Selected text:
Keep making art, Mavreas.....but why? What for? It's some sort of stand in for something else...So often on this blog I've gone on about needing to write more and here I am months later writing a bit more. For what? more drops in the void.
I still haven't taken up running. That would probably tire me out in the right way.
It's like I make art as busy work, as a stand in for something still out of reach. I am productive and prolific and often satisfied. right now I am not. iI can make cool stuff and thing whatevs more stuff. How can I even begin to untangle myself from this store studio I've built? I don't know what's mine anymore. I have a giant cave full of riches I can't easily liquidate.
Ok. Venting done. I sat here to describe the news zines and instead I've described my unease.

Goal of the exercise:
Reproduce the blog post about making art word for word from "I still haven't" to "can't easily liquidate.". The records are unrelated to the blog post about making art.

Source data:
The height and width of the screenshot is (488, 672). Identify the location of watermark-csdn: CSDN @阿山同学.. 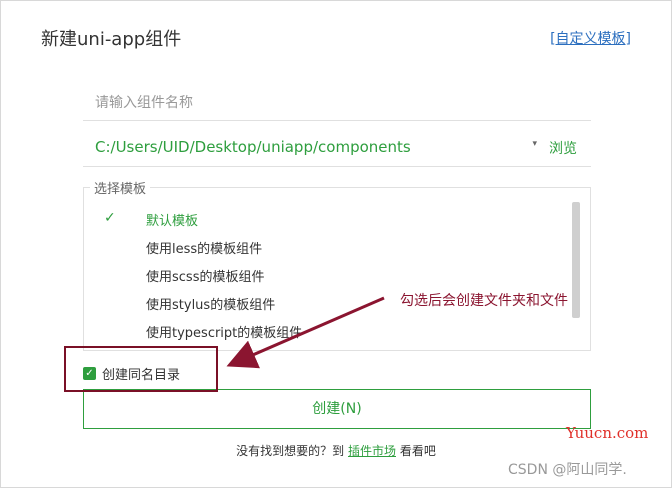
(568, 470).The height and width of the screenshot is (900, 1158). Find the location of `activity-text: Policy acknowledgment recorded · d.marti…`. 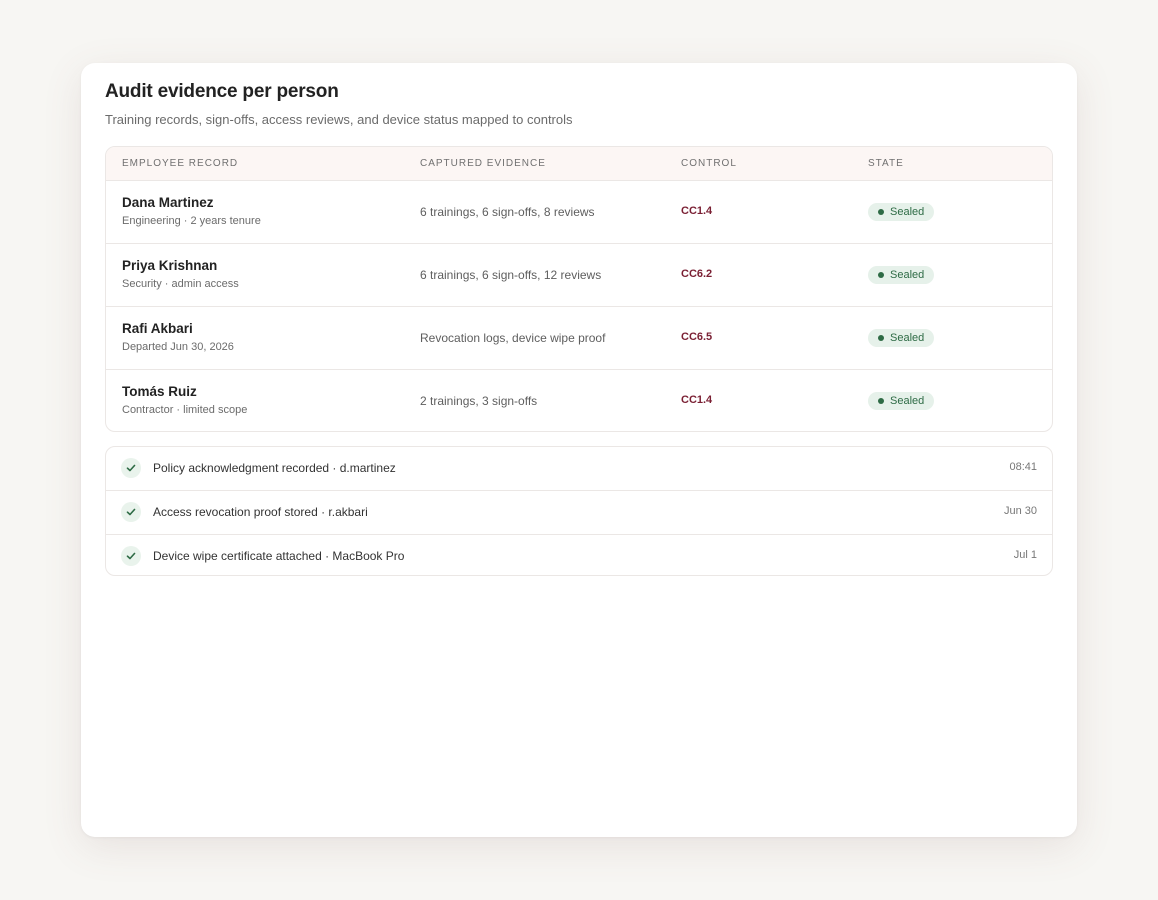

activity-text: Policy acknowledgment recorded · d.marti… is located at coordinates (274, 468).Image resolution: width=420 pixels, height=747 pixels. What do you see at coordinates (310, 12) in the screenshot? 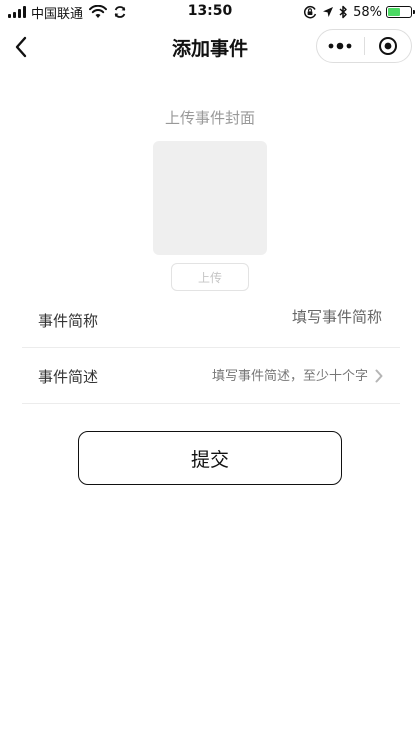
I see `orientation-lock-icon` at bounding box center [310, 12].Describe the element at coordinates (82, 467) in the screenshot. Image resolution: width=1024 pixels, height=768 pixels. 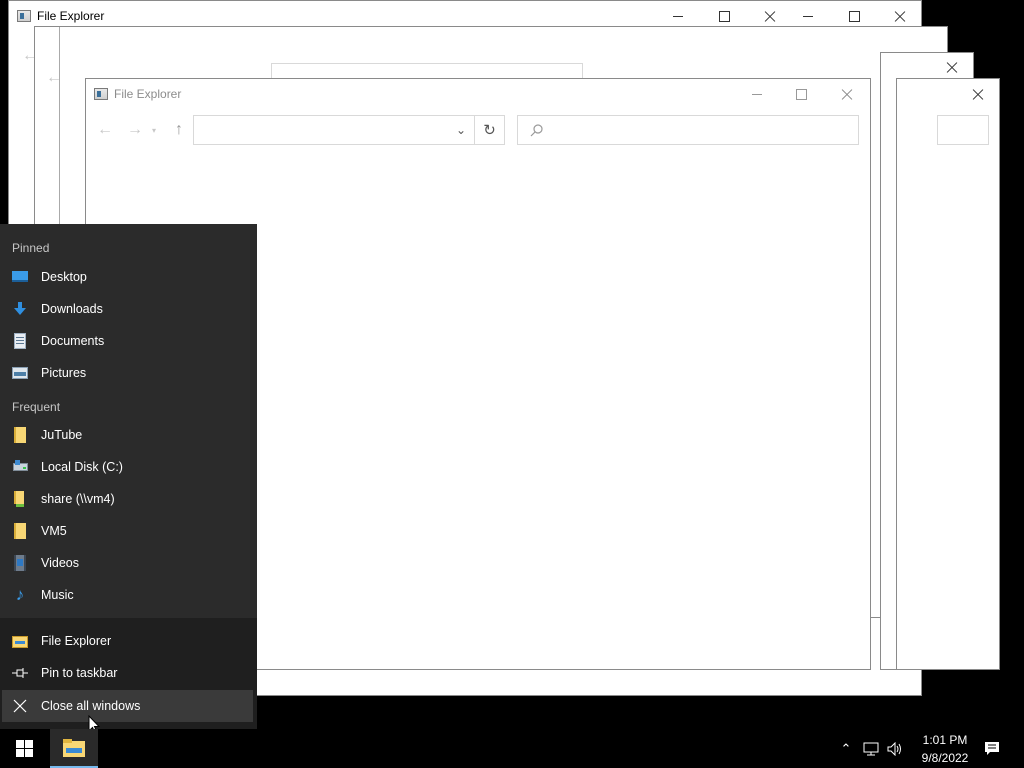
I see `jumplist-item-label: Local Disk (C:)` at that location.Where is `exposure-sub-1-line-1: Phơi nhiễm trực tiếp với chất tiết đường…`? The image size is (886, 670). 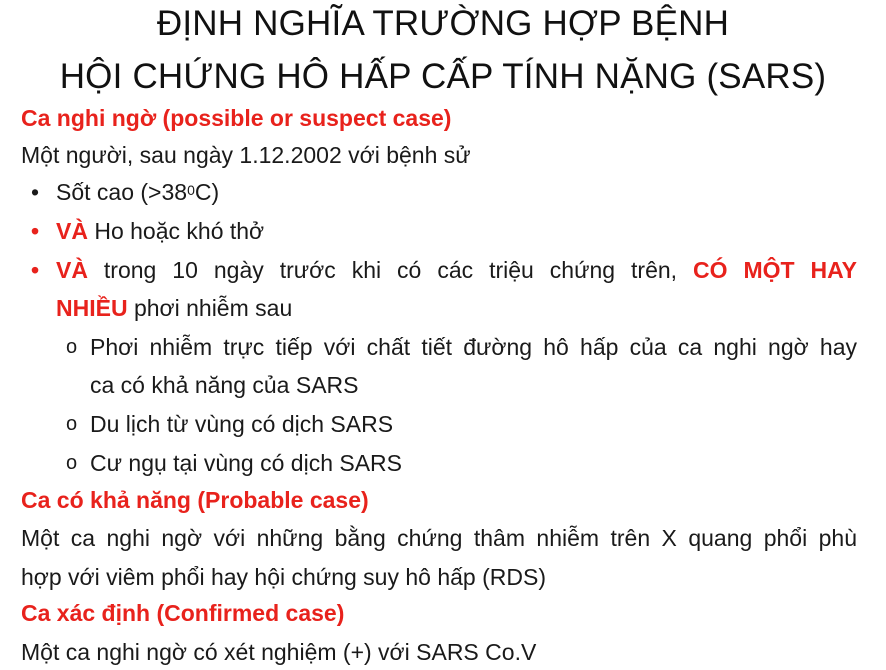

Answer box:
I still haven't taken up running. That would probably tire me out in the right way.
It's like I make art as busy work, as a stand in for something still out of reach. I am productive and prolific and often satisfied. right now I am not. iI can make cool stuff and thing whatevs more stuff. How can I even begin to untangle myself from this store studio I've built? I don't know what's mine anymore. I have a giant cave full of riches I can't easily liquidate.